Together, this indicates that impaired NF-κB activation due to loss of PIDD or PARP-1 does not impinge on the clonal survival of MEF or HSPC after IR, whereas GI stem cells and/or their progeny benefit from p53- or PARP-1-mediated protective mechanisms that spare them from Puma-mediated apoptosis, an effect that yet may not directly relate to NF-κB activation.

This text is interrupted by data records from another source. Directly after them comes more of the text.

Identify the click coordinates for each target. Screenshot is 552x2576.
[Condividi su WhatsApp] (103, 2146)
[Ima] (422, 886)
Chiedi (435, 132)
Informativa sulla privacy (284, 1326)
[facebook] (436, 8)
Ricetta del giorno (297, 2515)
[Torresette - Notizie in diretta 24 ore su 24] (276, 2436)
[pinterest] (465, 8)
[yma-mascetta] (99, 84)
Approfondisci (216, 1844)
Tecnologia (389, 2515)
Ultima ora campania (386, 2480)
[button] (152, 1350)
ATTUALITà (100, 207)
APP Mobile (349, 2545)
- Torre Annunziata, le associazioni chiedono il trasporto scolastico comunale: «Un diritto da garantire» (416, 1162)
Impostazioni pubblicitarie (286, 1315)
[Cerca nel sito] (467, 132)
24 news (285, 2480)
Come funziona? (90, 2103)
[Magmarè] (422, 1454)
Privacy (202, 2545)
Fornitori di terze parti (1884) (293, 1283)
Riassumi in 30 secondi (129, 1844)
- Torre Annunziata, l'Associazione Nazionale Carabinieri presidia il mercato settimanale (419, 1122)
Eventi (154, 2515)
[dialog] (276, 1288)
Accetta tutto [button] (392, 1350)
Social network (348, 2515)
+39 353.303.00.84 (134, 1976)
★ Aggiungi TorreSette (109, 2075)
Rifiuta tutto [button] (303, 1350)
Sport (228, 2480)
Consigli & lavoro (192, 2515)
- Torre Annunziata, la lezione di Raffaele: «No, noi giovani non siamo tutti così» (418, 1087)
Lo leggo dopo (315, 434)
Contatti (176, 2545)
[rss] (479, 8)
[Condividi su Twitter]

Loss of NF-κB activation downstream of PIDD or PARP-1 does not affect IR-driven transformation

We next explored whether loss of NF-κB activity may influence tumour formation triggered by IR-mediated DNA damage, as compromised repair efficiency should facilitate malignant disease, whereas increased cell death rates of damaged cells should limit tumorigenesis. Therefore, we exposed wt, PIDD- and PARP-1-deficient mice to split-dose IR that triggers the formation of thymic lymphomas.33 As demonstrated before, loss of one allele of p53 accelerated tumour formation in this model, but neither loss of PIDD nor PARP-1 had any effect (Figure 8). These experiments may suggest that the lack of NF-κB activation after acute DNA damage or in response to subsequent oncogenic stress in pre-malignant cells does not have an impact on thymic lymphomagenesis.

Figure 8
figure 8

IR-induced tumorigenesis is not altered in PIDD or PARP-1-deficient mice. Mice of the indicated genotypes were treated with fractionated IR (4 × 1.75 Gy) in weekly intervals starting at the age of 4 weeks and tumour-free survival was monitored twice a week until disease onset. *P<0.05 versus wt (log-rank test)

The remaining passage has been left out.